The problem is that we are unaware of what our own sages teach. If we were more informed, we would realize that they, too, thought that everything that’s wrong with the world is because of the Jews, and that the Jews can and must correct it. Our sages attributed all our troubles and all the world’s troubles to our lack of unity, and as a result, maintained that our unity, the unity of the Jewish people, is the cure for everything.
For example, the Talmud writes (Yevamot 63), “No calamity comes to the world but for Israel.” Incidentally, “for” means both “for our sake,” to help us, as well as “because.” Similar to the Talmud, the book Shem MiShmuel writes, “When they [Israel] are as one man with one heart, they are as a fortified wall against the forces of evil.” Rabbi Nathan Sternhertz writes in his book Likutey Halachot [Assorted Rules], which describes how Jews should behave, “‘Gather together and hear, you sons of Jacob,’ precisely ‘Gather together,’ for he revealed to them that the primary element of correction is the advice to gather together, meaning that there will be unity, love, and peace in Israel, that they will gather together to speak to one another of the final purpose. Thus they will be rewarded with completeness of the counsel, for Israel and the Law are all one to the extent of peace and unity in Israel.” Rabbi Simcha Bonim Bonhart of Peshischa wrote similarly in A Broadcasting Voice: “This is the mutual guarantee on which Moses worked so hard before his death, to unite the children of Israel. All of Israel are each other’s guarantors [responsible for one another], meaning that when all are together, they see only good.”
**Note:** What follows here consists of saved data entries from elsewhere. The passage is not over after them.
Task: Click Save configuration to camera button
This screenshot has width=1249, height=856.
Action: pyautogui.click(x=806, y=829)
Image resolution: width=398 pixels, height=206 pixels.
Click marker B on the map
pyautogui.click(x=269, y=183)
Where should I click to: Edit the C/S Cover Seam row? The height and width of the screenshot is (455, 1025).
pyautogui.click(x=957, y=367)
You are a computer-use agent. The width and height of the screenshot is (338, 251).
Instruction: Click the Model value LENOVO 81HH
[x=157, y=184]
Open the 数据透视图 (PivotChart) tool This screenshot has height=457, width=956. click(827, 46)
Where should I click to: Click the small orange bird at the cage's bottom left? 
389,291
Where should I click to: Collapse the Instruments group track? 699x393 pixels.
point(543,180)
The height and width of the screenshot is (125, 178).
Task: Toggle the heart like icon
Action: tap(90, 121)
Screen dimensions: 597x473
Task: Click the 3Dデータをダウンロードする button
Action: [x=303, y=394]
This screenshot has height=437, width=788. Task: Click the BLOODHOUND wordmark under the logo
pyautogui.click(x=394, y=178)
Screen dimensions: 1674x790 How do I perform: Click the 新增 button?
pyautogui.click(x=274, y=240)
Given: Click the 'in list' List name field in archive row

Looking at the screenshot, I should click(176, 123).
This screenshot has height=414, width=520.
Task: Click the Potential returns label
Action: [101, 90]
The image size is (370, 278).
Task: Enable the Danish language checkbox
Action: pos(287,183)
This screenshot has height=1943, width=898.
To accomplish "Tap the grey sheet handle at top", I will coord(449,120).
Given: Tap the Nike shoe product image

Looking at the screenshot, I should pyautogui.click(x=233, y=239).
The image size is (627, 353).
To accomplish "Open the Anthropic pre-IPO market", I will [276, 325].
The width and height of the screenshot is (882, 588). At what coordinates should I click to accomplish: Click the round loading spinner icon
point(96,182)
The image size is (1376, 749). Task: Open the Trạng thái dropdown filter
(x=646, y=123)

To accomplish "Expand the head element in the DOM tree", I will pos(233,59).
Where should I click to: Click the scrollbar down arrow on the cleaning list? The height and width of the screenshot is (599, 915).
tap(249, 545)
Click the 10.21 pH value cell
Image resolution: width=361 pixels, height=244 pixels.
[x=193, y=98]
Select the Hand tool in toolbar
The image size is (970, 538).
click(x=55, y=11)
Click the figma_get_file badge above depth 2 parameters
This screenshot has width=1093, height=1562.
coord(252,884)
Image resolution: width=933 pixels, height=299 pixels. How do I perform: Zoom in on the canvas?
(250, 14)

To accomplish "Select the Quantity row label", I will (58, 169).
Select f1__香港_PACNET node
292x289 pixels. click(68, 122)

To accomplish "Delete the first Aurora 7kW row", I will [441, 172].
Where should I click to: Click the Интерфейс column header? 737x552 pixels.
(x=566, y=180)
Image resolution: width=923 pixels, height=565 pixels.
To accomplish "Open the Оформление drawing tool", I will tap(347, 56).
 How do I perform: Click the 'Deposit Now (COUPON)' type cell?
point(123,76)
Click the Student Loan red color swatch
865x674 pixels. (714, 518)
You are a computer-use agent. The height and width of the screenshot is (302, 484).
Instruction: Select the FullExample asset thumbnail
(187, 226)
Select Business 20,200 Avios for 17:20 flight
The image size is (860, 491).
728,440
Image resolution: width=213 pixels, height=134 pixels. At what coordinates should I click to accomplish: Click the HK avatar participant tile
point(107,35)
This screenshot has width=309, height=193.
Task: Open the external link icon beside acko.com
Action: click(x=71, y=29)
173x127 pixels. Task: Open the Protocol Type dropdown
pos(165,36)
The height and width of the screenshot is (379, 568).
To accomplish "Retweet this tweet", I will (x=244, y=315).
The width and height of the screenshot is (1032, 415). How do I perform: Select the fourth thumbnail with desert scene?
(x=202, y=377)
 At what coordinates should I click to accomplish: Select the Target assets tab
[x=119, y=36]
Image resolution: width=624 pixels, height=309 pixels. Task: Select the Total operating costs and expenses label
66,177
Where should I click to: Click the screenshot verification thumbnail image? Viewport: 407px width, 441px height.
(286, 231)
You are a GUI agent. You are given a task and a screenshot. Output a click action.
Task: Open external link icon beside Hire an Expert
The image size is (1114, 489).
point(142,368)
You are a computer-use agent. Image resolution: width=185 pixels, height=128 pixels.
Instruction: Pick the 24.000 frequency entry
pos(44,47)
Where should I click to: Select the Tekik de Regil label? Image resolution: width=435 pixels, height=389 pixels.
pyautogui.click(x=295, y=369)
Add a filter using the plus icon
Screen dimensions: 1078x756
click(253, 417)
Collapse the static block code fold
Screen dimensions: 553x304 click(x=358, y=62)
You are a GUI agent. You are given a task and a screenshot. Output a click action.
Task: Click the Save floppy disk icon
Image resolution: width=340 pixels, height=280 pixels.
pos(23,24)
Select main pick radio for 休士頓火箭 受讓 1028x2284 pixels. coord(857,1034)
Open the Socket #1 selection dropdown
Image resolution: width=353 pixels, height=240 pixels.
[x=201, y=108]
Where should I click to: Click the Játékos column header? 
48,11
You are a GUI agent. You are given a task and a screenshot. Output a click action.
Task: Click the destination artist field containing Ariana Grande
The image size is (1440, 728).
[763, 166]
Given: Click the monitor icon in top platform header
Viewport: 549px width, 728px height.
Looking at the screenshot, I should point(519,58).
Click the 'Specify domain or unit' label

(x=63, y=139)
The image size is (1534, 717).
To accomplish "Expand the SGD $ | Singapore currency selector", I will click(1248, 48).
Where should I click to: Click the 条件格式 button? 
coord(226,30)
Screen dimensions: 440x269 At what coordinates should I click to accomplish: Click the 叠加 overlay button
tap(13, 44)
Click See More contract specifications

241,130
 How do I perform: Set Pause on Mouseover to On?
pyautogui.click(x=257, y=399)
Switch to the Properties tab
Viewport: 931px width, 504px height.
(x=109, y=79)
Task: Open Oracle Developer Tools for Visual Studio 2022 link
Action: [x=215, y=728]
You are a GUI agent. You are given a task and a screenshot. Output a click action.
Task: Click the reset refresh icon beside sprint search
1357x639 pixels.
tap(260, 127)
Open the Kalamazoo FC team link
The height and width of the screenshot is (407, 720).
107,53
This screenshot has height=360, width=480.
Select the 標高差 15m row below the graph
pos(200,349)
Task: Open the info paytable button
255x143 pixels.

The book Bina Le’Itim explains not only how division hurts us, but also how unity saves us: “The foundation of the wickedness of evil Haman, on which he had built his request of the king to sell the Jews to him … is what he had begun to argue, ‘There is a certain people scattered abroad and dispersed,’ etc. He cast his filth saying that that nation deserves to be destroyed, for separation rules among them, they are all full of strife and quarrel, and their hearts are far from one another. However, He put the healing before the blow [took preventing measures] … by hastening Israel to unite and adhere to one another, to all be one, as one man, and this is what saved them, as in the verse, ‘Go, gather together all the Jews.’”
And finally, The Book of Zohar explains not only that our disunity causes our troubles, but that it also causes the world’s worst calamities. In the section Tikkuney Zohar [corrections of The Zohar], Tikkun [correction] no. 30, the book writes, “In such a generation,” when Israel do not correct themselves through unity, “all the destructors among the nations of the world raise their heads and wish primarily to destroy and to kill the children of Israel, as it is written, ‘No calamity comes to the world but for Israel’ (Yevamot 63a). This means, as it is written in the above Tikkunim [corrections], that [Israel] cause poverty, ruin, robbery, killing, and destructions in the whole world.”
There are countless other examples but regrettably, they cannot all fit into one essay. Nevertheless, the picture is clear enough. If our own sages and our own texts tell us that we are responsible for our own fate and for the fate of the world, that we determine what happens to us and to the world through our unity or division, do we not owe it to ourselves and to the world to at least try to follow our sages’ advice? Can we blame Jew-haters of baseless hatred when our own sages speak so similarly? I believe the answer is clear, and the onus is on us.